## Dataset records
*** Block opens ***
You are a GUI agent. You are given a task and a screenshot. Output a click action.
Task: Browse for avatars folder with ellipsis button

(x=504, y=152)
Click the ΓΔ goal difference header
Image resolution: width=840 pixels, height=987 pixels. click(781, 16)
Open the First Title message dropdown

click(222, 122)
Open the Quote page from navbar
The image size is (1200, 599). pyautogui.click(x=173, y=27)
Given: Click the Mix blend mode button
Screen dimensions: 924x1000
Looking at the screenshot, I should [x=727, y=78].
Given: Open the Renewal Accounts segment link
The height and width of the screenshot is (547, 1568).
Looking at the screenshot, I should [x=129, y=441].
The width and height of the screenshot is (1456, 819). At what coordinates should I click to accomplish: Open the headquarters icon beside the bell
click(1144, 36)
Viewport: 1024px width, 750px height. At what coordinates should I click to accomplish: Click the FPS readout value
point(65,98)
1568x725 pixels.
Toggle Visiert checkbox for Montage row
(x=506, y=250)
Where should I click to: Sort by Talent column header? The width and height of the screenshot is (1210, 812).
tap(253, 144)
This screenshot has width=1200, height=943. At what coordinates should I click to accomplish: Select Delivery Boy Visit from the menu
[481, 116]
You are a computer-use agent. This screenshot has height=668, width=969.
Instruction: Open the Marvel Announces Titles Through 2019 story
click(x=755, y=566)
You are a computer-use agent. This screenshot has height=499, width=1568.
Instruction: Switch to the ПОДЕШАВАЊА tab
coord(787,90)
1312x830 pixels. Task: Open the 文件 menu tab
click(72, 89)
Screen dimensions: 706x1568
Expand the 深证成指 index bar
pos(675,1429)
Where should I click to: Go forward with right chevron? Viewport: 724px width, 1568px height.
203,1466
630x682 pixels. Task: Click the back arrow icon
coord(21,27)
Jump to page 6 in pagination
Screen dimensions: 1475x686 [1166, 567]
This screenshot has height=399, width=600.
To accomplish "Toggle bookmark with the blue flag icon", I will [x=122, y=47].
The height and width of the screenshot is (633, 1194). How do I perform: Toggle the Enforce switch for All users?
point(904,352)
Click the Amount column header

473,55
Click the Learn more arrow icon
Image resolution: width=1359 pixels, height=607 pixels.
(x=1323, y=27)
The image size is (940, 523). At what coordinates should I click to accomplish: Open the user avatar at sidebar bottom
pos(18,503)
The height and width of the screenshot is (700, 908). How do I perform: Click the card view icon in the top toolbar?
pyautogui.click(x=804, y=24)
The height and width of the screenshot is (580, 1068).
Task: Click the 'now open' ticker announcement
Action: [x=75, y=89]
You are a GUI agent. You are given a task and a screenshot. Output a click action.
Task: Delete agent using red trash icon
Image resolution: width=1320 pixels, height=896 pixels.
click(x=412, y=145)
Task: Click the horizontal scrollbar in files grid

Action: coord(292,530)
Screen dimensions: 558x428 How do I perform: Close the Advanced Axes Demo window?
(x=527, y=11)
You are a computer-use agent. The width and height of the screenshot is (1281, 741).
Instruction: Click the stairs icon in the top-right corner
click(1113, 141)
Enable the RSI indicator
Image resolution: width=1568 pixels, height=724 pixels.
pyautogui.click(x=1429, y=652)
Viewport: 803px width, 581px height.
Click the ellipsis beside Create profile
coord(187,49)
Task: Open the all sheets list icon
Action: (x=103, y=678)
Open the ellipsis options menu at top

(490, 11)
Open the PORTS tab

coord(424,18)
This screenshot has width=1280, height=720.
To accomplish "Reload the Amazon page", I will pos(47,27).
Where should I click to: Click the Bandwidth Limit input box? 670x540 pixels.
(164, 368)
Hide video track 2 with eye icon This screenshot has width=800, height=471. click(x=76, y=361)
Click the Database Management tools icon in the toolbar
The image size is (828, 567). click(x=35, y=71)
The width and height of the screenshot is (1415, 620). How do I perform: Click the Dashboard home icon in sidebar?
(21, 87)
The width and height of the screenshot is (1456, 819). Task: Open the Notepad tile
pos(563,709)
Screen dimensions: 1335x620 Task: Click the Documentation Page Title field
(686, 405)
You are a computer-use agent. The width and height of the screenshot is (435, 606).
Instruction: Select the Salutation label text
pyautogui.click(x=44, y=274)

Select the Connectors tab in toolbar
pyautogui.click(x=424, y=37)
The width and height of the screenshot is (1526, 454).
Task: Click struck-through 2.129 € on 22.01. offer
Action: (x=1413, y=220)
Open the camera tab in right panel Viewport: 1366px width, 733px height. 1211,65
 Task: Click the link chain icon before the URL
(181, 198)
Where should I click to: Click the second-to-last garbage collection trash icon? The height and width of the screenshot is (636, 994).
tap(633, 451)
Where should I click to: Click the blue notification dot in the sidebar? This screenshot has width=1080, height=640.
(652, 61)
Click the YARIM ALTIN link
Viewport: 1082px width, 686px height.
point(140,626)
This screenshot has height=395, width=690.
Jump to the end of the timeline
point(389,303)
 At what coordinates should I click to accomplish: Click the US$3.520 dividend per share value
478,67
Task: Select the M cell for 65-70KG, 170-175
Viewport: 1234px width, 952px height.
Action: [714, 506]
*** Block closes ***
## Try it
Print the entries exactly. Include every one.

## Output of the task
You are a GUI agent. You are given a task and a screenshot. Output a click action.
Task: Browse for avatars folder with ellipsis button

(x=504, y=152)
Click the ΓΔ goal difference header
Image resolution: width=840 pixels, height=987 pixels. click(781, 16)
Open the First Title message dropdown

click(222, 122)
Open the Quote page from navbar
The image size is (1200, 599). pyautogui.click(x=173, y=27)
Given: Click the Mix blend mode button
Screen dimensions: 924x1000
Looking at the screenshot, I should [x=727, y=78].
Given: Open the Renewal Accounts segment link
The height and width of the screenshot is (547, 1568).
Looking at the screenshot, I should [x=129, y=441].
The width and height of the screenshot is (1456, 819). At what coordinates should I click to accomplish: Open the headquarters icon beside the bell
click(1144, 36)
Viewport: 1024px width, 750px height. At what coordinates should I click to accomplish: Click the FPS readout value
point(65,98)
1568x725 pixels.
Toggle Visiert checkbox for Montage row
(x=506, y=250)
Where should I click to: Sort by Talent column header? The width and height of the screenshot is (1210, 812).
tap(253, 144)
This screenshot has width=1200, height=943. At what coordinates should I click to accomplish: Select Delivery Boy Visit from the menu
[481, 116]
You are a computer-use agent. This screenshot has height=668, width=969.
Instruction: Open the Marvel Announces Titles Through 2019 story
click(x=755, y=566)
You are a computer-use agent. This screenshot has height=499, width=1568.
Instruction: Switch to the ПОДЕШАВАЊА tab
coord(787,90)
1312x830 pixels. Task: Open the 文件 menu tab
click(72, 89)
Screen dimensions: 706x1568
Expand the 深证成指 index bar
pos(675,1429)
Where should I click to: Go forward with right chevron? Viewport: 724px width, 1568px height.
203,1466
630x682 pixels. Task: Click the back arrow icon
coord(21,27)
Jump to page 6 in pagination
Screen dimensions: 1475x686 [1166, 567]
This screenshot has height=399, width=600.
To accomplish "Toggle bookmark with the blue flag icon", I will [x=122, y=47].
The height and width of the screenshot is (633, 1194). How do I perform: Toggle the Enforce switch for All users?
point(904,352)
Click the Amount column header

473,55
Click the Learn more arrow icon
Image resolution: width=1359 pixels, height=607 pixels.
(x=1323, y=27)
The image size is (940, 523). At what coordinates should I click to accomplish: Open the user avatar at sidebar bottom
pos(18,503)
The height and width of the screenshot is (700, 908). How do I perform: Click the card view icon in the top toolbar?
pyautogui.click(x=804, y=24)
The height and width of the screenshot is (580, 1068).
Task: Click the 'now open' ticker announcement
Action: [x=75, y=89]
You are a GUI agent. You are given a task and a screenshot. Output a click action.
Task: Delete agent using red trash icon
Image resolution: width=1320 pixels, height=896 pixels.
click(x=412, y=145)
Task: Click the horizontal scrollbar in files grid

Action: coord(292,530)
Screen dimensions: 558x428 How do I perform: Close the Advanced Axes Demo window?
(x=527, y=11)
You are a computer-use agent. The width and height of the screenshot is (1281, 741).
Instruction: Click the stairs icon in the top-right corner
click(1113, 141)
Enable the RSI indicator
Image resolution: width=1568 pixels, height=724 pixels.
pyautogui.click(x=1429, y=652)
Viewport: 803px width, 581px height.
Click the ellipsis beside Create profile
coord(187,49)
Task: Open the all sheets list icon
Action: (x=103, y=678)
Open the ellipsis options menu at top

(490, 11)
Open the PORTS tab

coord(424,18)
This screenshot has width=1280, height=720.
To accomplish "Reload the Amazon page", I will pos(47,27).
Where should I click to: Click the Bandwidth Limit input box? 670x540 pixels.
(164, 368)
Hide video track 2 with eye icon This screenshot has width=800, height=471. click(x=76, y=361)
Click the Database Management tools icon in the toolbar
The image size is (828, 567). click(x=35, y=71)
The width and height of the screenshot is (1415, 620). How do I perform: Click the Dashboard home icon in sidebar?
(21, 87)
The width and height of the screenshot is (1456, 819). Task: Open the Notepad tile
pos(563,709)
Screen dimensions: 1335x620 Task: Click the Documentation Page Title field
(686, 405)
You are a computer-use agent. The width and height of the screenshot is (435, 606).
Instruction: Select the Salutation label text
pyautogui.click(x=44, y=274)

Select the Connectors tab in toolbar
pyautogui.click(x=424, y=37)
The width and height of the screenshot is (1526, 454).
Task: Click struck-through 2.129 € on 22.01. offer
Action: (x=1413, y=220)
Open the camera tab in right panel Viewport: 1366px width, 733px height. 1211,65
 Task: Click the link chain icon before the URL
(181, 198)
Where should I click to: Click the second-to-last garbage collection trash icon? The height and width of the screenshot is (636, 994).
tap(633, 451)
Where should I click to: Click the blue notification dot in the sidebar? This screenshot has width=1080, height=640.
(652, 61)
Click the YARIM ALTIN link
Viewport: 1082px width, 686px height.
point(140,626)
This screenshot has height=395, width=690.
Jump to the end of the timeline
point(389,303)
 At what coordinates should I click to accomplish: Click the US$3.520 dividend per share value
478,67
Task: Select the M cell for 65-70KG, 170-175
Viewport: 1234px width, 952px height.
Action: [714, 506]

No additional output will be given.